The Unilateral Beginning: Focal Onset Patterns
The initial manifestation of ALS is classified into two main patterns based on where the motor neuron degeneration first occurs. The most common form is limb onset, where symptoms first appear in an arm or a leg, accounting for 70% to 75% of all cases. This onset is typically asymmetrical, starting with weakness or stiffness in a single limb. For instance, a person might notice an unexplained tripping or foot drop on only one side, or they may experience difficulty with fine motor tasks, like buttoning a shirt or turning a key, using only one hand.
The initial symptoms in limb-onset ALS can reflect damage to either upper motor neurons, causing stiffness and spasticity, or lower motor neurons, leading to muscle weakness, twitching (fasciculations), and atrophy.

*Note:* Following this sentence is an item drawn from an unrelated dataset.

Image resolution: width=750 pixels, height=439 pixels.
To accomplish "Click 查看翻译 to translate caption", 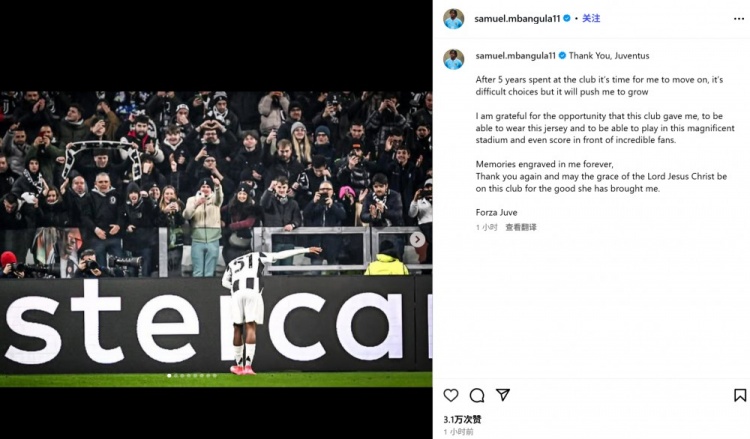I will (x=521, y=227).
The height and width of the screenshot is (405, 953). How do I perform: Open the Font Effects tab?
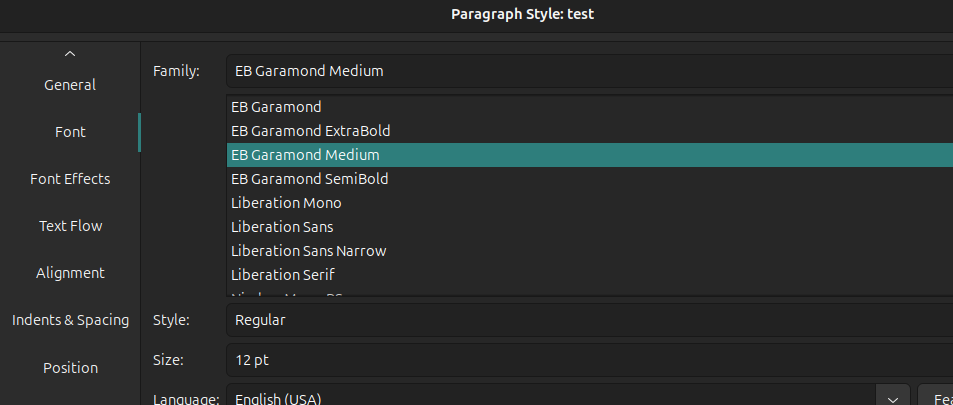pos(70,179)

In the lower limbs, the first sign is frequently a weakness in the muscles of the foot and ankle. When the disease starts in the upper limbs, patients may first notice a loss of dexterity or grip strength, often starting in the small muscles of the hand. This localized, one-sided presentation is a direct result of the disease process targeting a specific segment of the spinal cord.
The second major presentation is bulbar onset, which accounts for about 25% of cases. This form begins in the muscles controlled by the brainstem, known as the bulbar region, which are responsible for speech, chewing, and swallowing. Initial signs include slurred speech (dysarthria) or difficulty swallowing (dysphagia). While bulbar symptoms affect the midline structures of the face and throat, they represent a highly localized start before the disease spreads to the spinal cord.

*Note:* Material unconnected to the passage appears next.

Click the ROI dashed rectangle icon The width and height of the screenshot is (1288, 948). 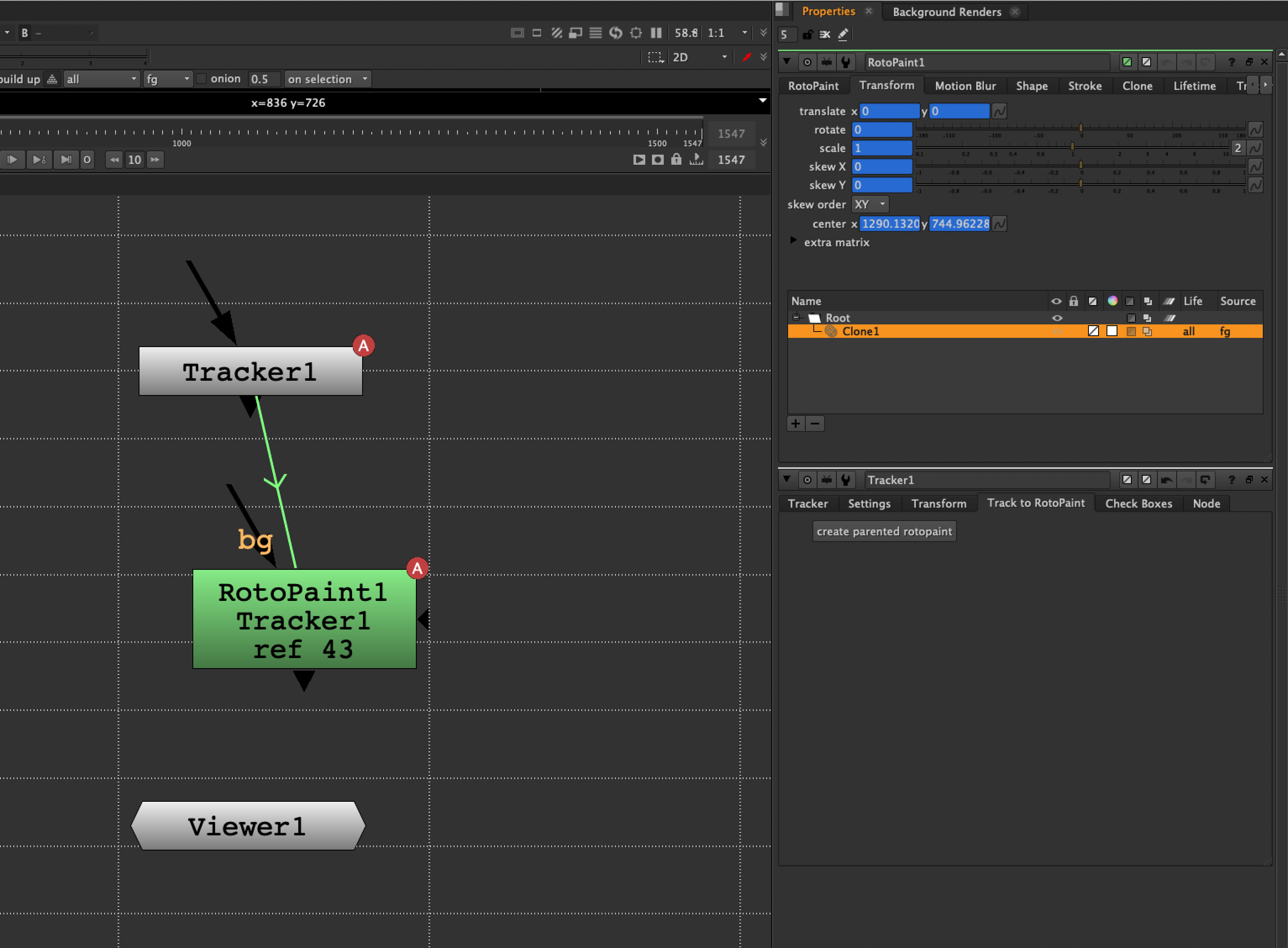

Progression Beyond the Initial Site
Following its focal beginning, the disease inevitably progresses as the motor neuron loss extends to other body regions. This spread is most often contiguous, meaning it moves to adjacent muscle groups and nearby segments of the central nervous system before affecting distant areas. For example, if the initial symptoms began in the right hand, the weakness would typically move up the right arm to the shoulder before crossing the midline to the left arm or descending to the trunk or legs.

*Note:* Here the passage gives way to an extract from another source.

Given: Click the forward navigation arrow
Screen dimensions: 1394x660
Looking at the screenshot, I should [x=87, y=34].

The degeneration moves from one spinal or brainstem region to the next, often crossing the midline to affect the corresponding limb on the opposite side. This progression from a focal, unilateral presentation to a generalized, bilateral, and systemic disease can vary significantly in its speed among individuals. The predictable, contiguous nature of the spread suggests a mechanism where the pathology may propagate from cell to cell within the nervous system.
Functions That Remain Intact
Despite the widespread loss of voluntary muscle control, ALS typically spares several important neurological functions. The sensory nervous system, which is responsible for the five senses, generally remains unaffected. This means that the ability to see, hear, taste, smell, and feel touch is preserved, even in advanced stages of the disease.
Additionally, the muscles controlling the bladder and bowel are usually spared, as the motor neurons that regulate these involuntary functions are distinct from those destroyed by ALS. For many patients, the muscles that control eye movement, known as the extraocular muscles, also retain their function until very late in the disease. While cognitive changes and behavioral symptoms can occur in a subset of patients, the core defining feature of ALS is the loss of motor function, and many individuals maintain their intellectual capacity throughout the disease.